Extrait du document:
+---+

Le renouveau de la profession, initiée par Michel Corajoud dans les années 70, répondait à la nécessité et même à l’urgence de quitter le statut de « jardinier » au service des architectes et ingénieurs auquel l’après-guerre avait relégué les paysagistes. Il s’agissait de redevenir acteur de la recomposition et du développement du territoire, des villes et de leurs espaces publics. Quelques décennies plus tard, on mesure la pertinence de cette prise de position, puisque des paysagistes sont désormais parfois mandataires d’équipes pluridisciplinaires.

 

Depuis plus de dix ans, la mise en œuvre de la stratégie d’aménagement du plateau de Saclay, au sud de Paris illustre cette récente évolution. Ce projet d’envergure constitue à lui seul un échantillonnage de nombreuses problématiques actuelles. Le territoire est un ensemble éclaté où se juxtaposent zones urbanisées et territoires agricoles, dans une ignorance réciproque.  A l’évidence la stricte composition du bâti ne donne pas l’unité de ce territoire, et la mise en cohérence des pièces de cet archipel est d’une autre nature. Le paysage est à l’échelle de cet enjeu. Non pas celui des « corridors écologiques », ni celui souvent illisible des villes nouvelles mais une fois de plus celui des systèmes de parcs d’Olmsted.

+---+

Consigne a: Recopiez le passage de l'extrait sur le métier de paysagiste qui commence à "Le renouveau de" et se termine à "mandataires d’équipes pluridisciplinaires.".

+---+

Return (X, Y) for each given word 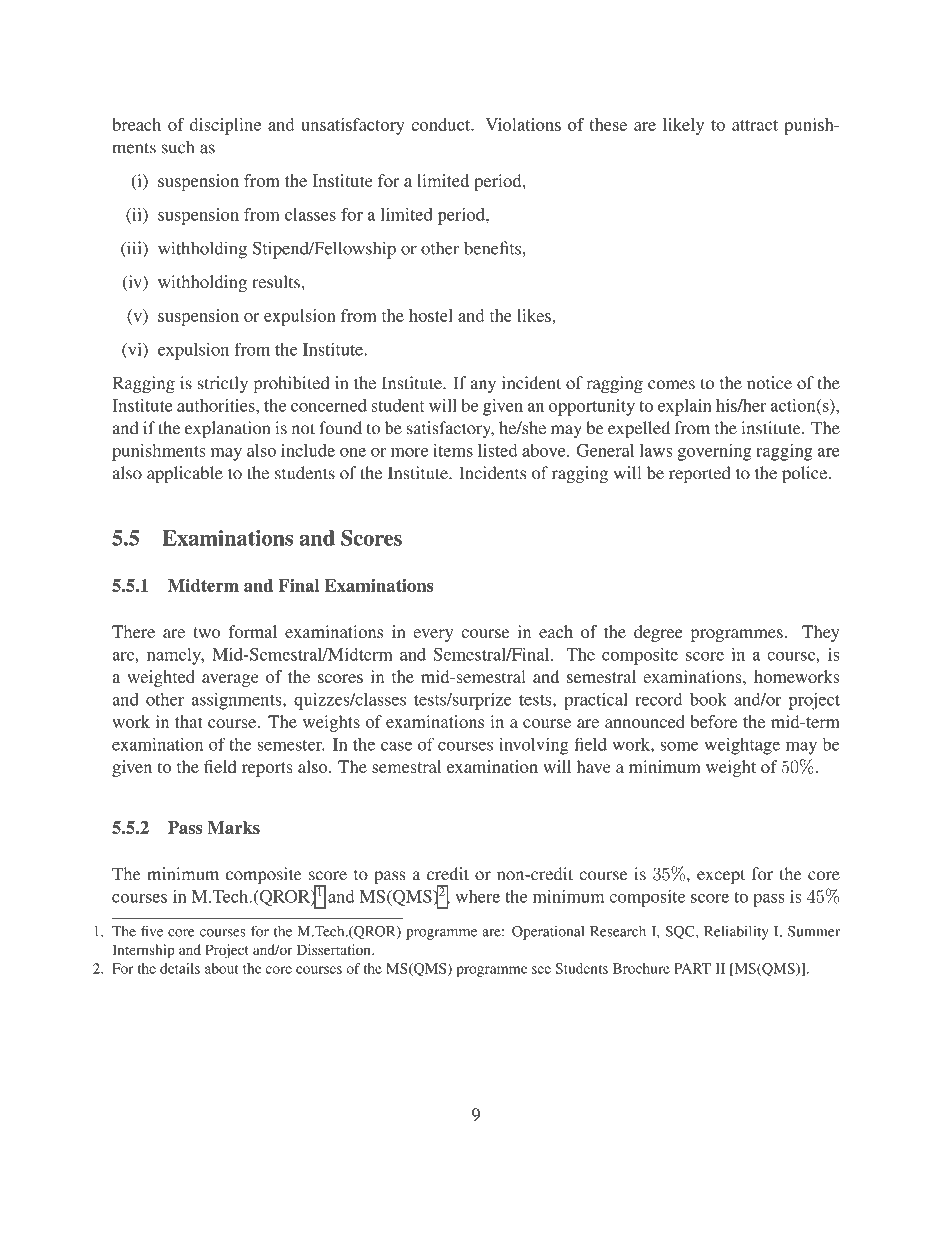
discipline (225, 126)
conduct (442, 124)
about (222, 968)
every (433, 635)
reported (700, 474)
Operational (548, 933)
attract (755, 125)
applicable (185, 474)
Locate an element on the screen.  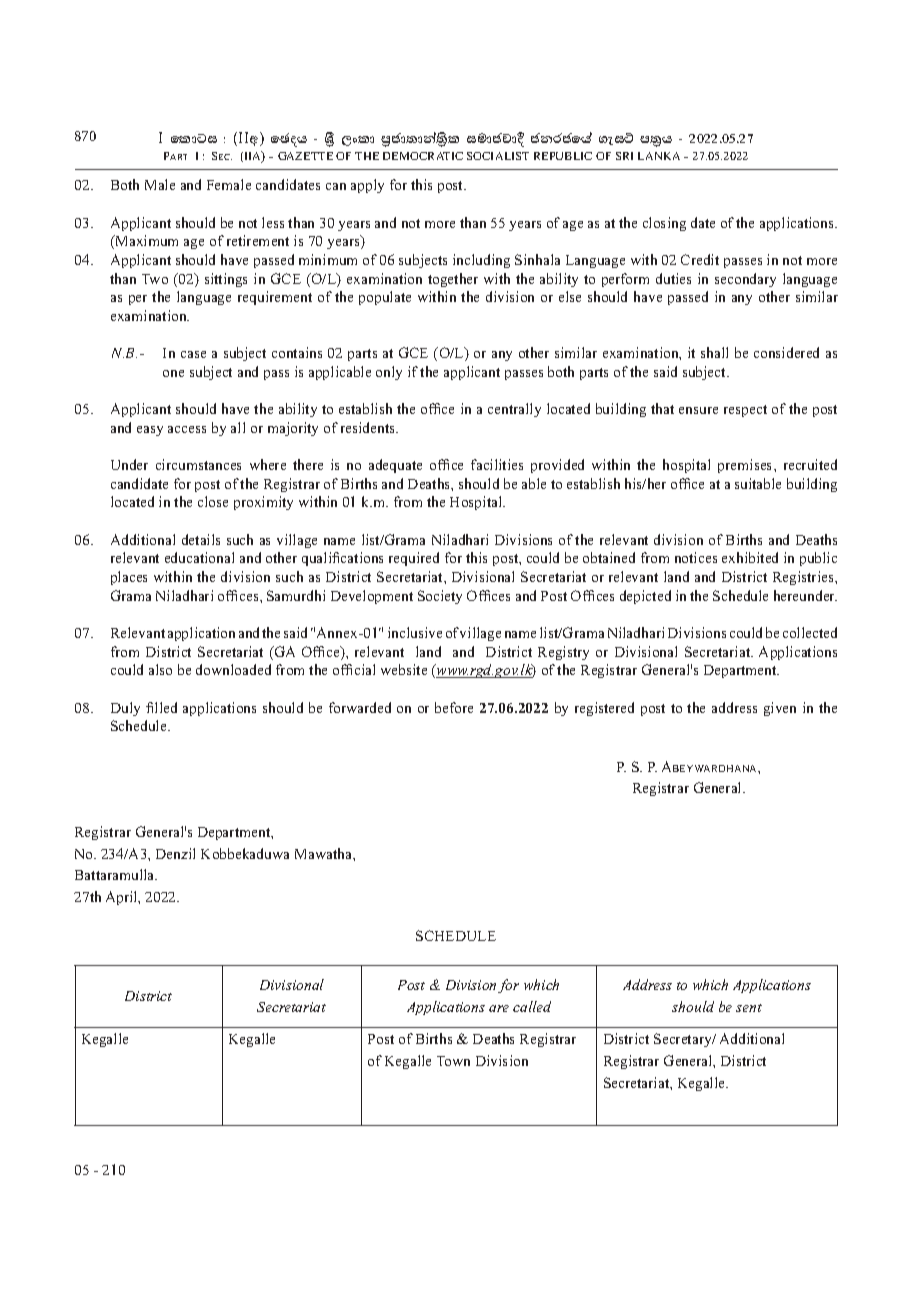
filled is located at coordinates (161, 707).
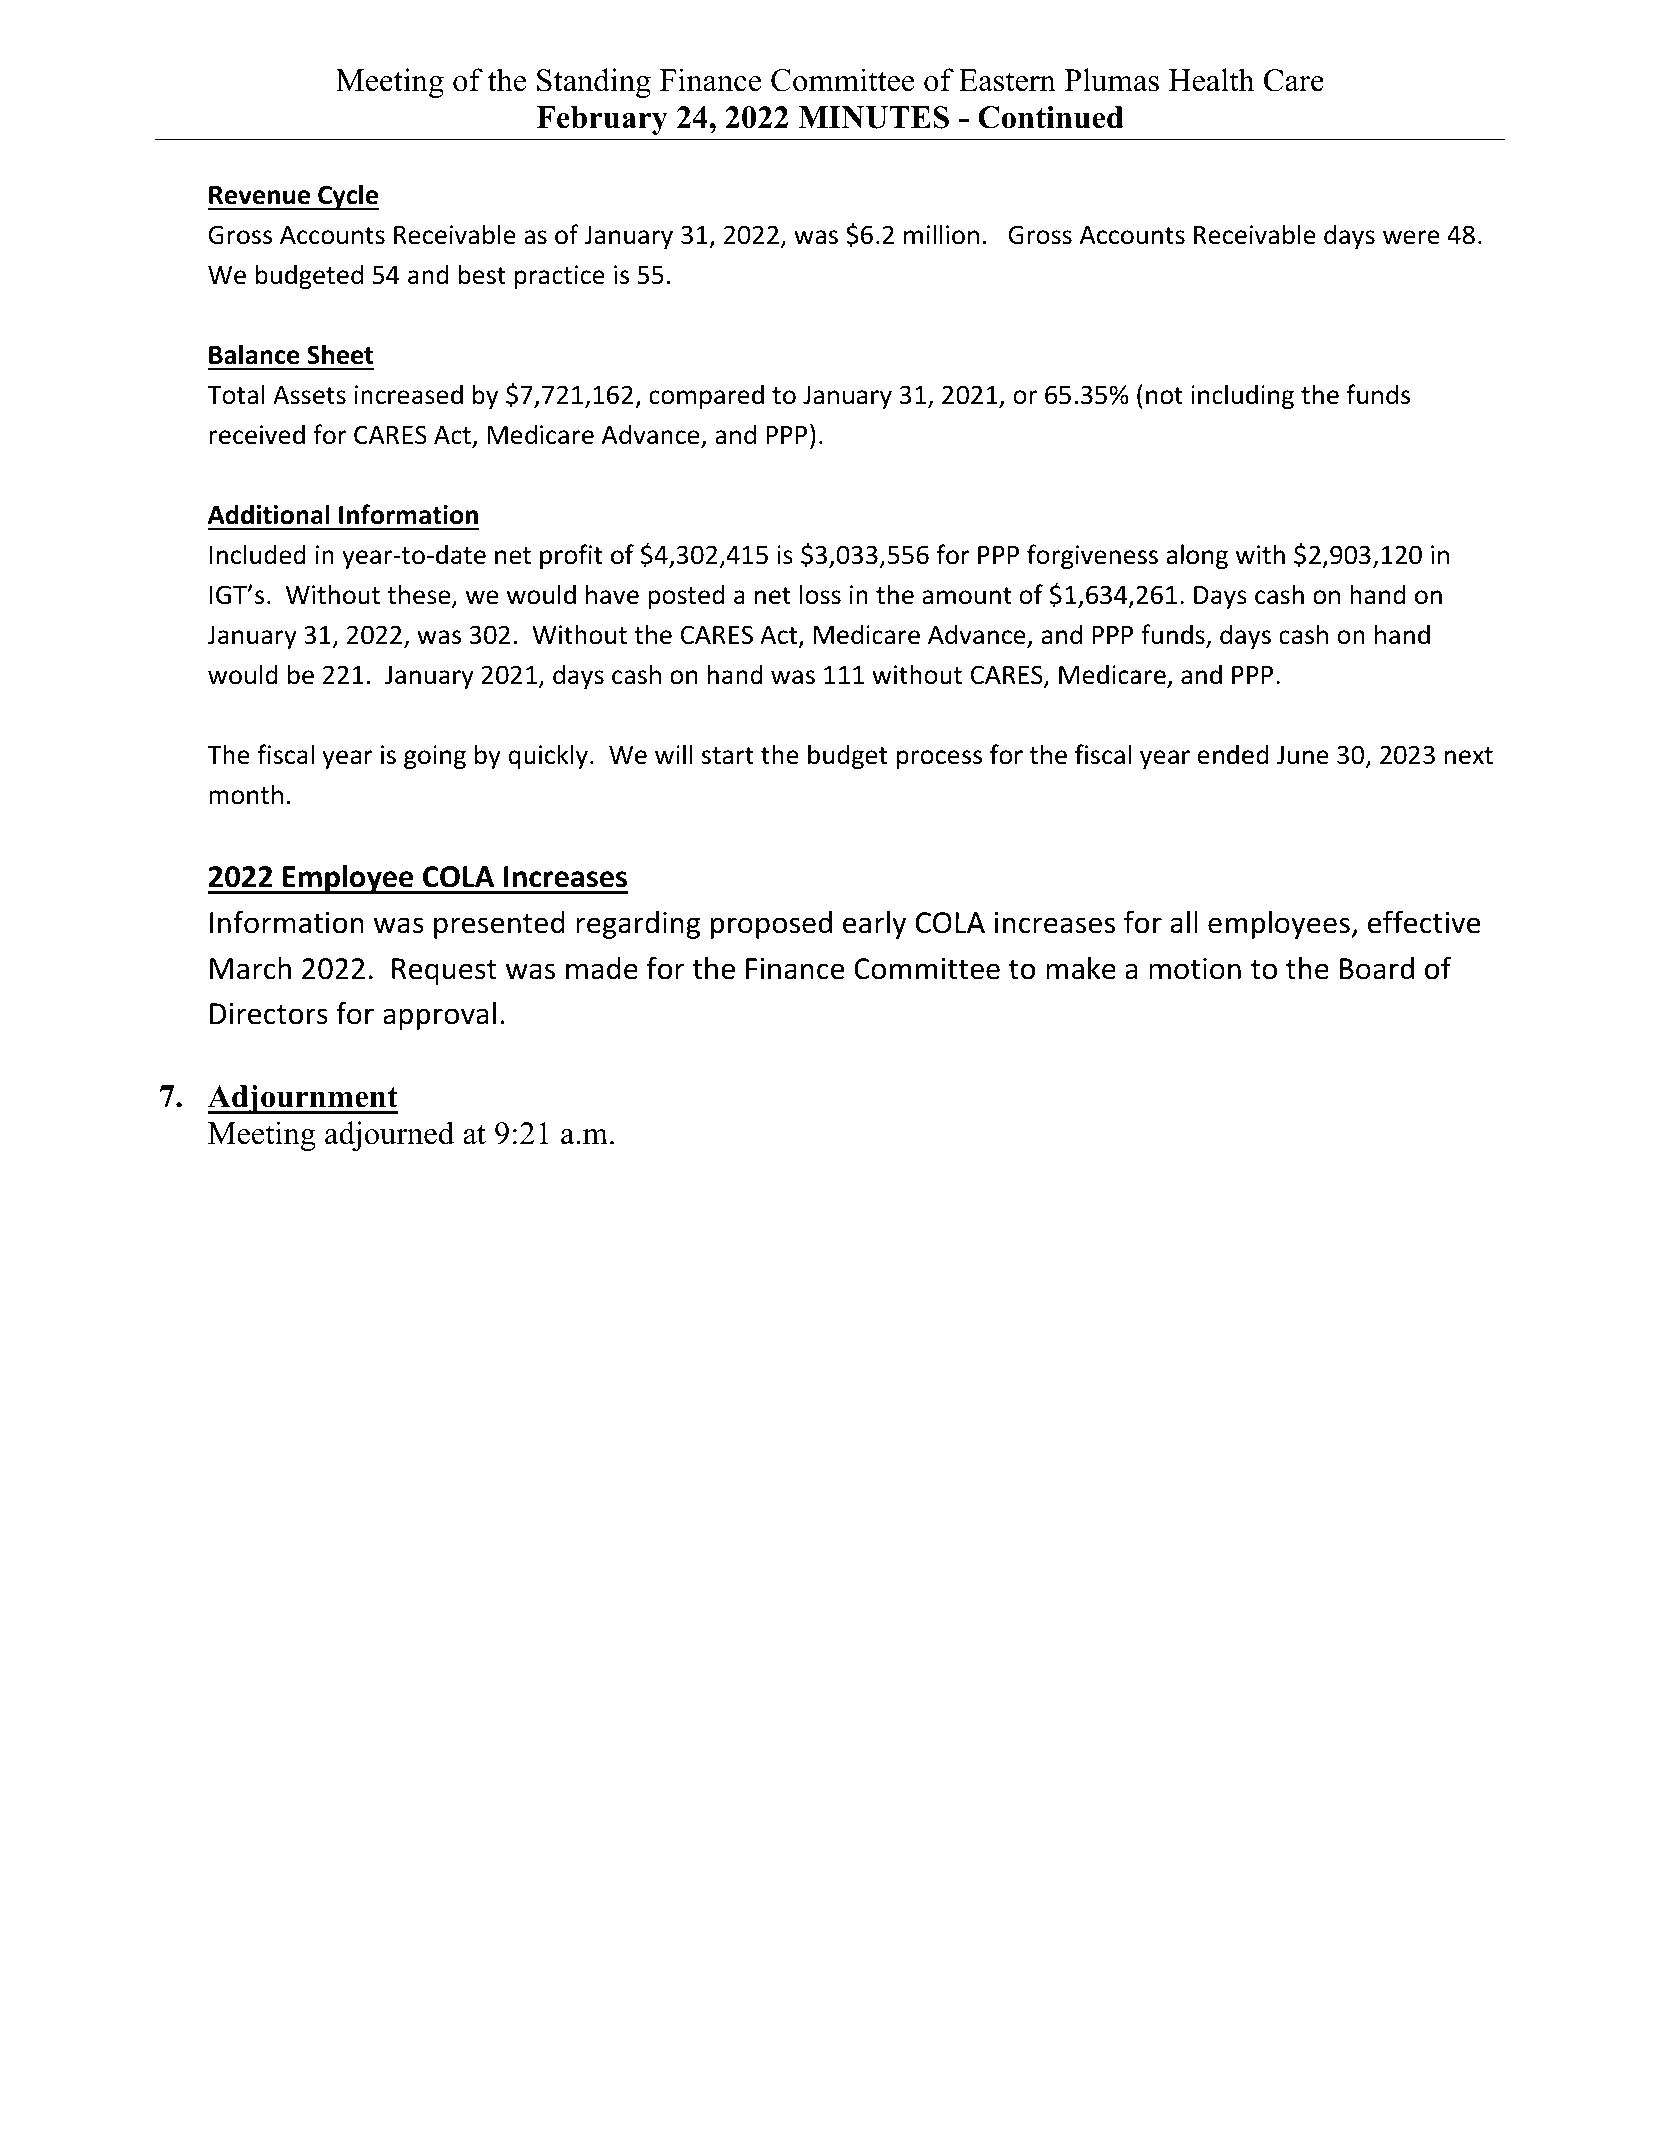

+---+

Consigne b: Reproduisez à l'identique chaque ligne des enregistrements ci-dessus, en omettant les images.

Réponse a:
Le renouveau de la profession, initiée par Michel Corajoud dans les années 70, répondait à la nécessité et même à l’urgence de quitter le statut de « jardinier » au service des architectes et ingénieurs auquel l’après-guerre avait relégué les paysagistes. Il s’agissait de redevenir acteur de la recomposition et du développement du territoire, des villes et de leurs espaces publics. Quelques décennies plus tard, on mesure la pertinence de cette prise de position, puisque des paysagistes sont désormais parfois mandataires d’équipes pluridisciplinaires.

Réponse b:
Return (X, Y) for each given word 
discipline (225, 126)
conduct (442, 124)
about (222, 968)
every (433, 635)
reported (700, 474)
Operational (548, 933)
attract (755, 125)
applicable (185, 474)
Locate an element on the screen.  
filled is located at coordinates (161, 707).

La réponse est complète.